Students Respond to College Application Deadlines


photo courtesy of AP Images

Prospective students take a campus tour at the University of Missouri in Columbia.

Caspar Dowdy, Editor-in-chief

Upperclassmen may be able to breathe a bit easier now that Nov. 1, a day many universities use as their early action deadline, is over.

The date marks the time when universities stop considering applications early, and start the countdown to regular decision deadlines. For those who make the push to send in their applications by the first deadline, colleges tend to release their admissions decisions a few months before regular applicants. In some cases, applying early can help students qualify for exclusive scholarships, or make them more likely to get into their school of choice.

Material benefits aside, getting applications done early can help students with one important thing: their mental health. With applications out of the way before Nov. 1, there’s one less thing to stress about as the end of first semester draws closer.

“I didn’t want to deal with unfinished college applications hanging over my head,” senior Will Dorsey said, “and most schools said that I would be looked at more favorably if I applied early action.”

A survey of 27 EHS students who plan to attend college showed that 81.5% submitted their applications by the early action deadline. Common reasons students shared for opting to apply early included wanting to hear back from colleges sooner and feeling like they would have a better chance of getting accepted.

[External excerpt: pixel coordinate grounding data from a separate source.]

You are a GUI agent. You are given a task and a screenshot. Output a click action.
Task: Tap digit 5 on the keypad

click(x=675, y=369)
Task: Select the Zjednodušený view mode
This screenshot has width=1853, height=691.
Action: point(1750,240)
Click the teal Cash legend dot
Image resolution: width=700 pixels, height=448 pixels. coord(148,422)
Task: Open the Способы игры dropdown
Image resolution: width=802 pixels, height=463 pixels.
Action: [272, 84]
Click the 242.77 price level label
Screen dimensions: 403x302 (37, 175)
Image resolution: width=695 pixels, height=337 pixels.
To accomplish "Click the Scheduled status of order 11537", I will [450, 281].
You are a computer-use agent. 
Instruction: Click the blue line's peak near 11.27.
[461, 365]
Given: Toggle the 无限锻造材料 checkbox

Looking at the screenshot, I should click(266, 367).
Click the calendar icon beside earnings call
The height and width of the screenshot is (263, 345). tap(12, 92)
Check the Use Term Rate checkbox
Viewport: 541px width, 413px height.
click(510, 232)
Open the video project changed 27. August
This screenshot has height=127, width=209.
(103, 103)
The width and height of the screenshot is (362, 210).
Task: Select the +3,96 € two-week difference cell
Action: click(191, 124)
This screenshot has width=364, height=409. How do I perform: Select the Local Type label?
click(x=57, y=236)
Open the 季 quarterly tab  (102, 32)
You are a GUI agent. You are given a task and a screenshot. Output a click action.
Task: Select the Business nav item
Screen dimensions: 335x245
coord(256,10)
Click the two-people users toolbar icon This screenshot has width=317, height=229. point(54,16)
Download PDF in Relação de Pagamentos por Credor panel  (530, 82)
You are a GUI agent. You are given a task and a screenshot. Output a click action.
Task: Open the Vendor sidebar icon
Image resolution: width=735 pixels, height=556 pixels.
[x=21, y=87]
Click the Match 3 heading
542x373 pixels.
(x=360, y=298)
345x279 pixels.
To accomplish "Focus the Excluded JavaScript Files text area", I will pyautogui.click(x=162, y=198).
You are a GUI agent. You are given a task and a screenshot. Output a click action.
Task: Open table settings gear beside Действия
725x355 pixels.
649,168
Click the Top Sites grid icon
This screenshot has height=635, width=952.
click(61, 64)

The earlier I hear back from [a college], the more time I have to make a decision on if I want to go there,” one survey response said.

For the 17.9% of students who did not submit their applications by the early action deadline, time is a running theme. Many students said they were too busy to complete their applications before Nov. 1.

“I ran out of time,” senior Drew Bagby said. “I have had so much happen in the past few months with work, school and out-of-school activities.”

Most colleges space out their deadlines by a few months, meaning regular decision deadlines will begin to roll in around the start of the new year. For those still needing to complete their college applications, finding time to do everything may be a source of worry. But there are ways to simplify the application process.

Dorsey, who applied to eight schools early, said he used the Common Application to help save time and keep him from “jumping between eight different admissions portals.” He’s since heard back from three of those colleges.

“It took me a few afternoons of sitting down and doing some boring repetitive work,” he said, “but it was worth it.”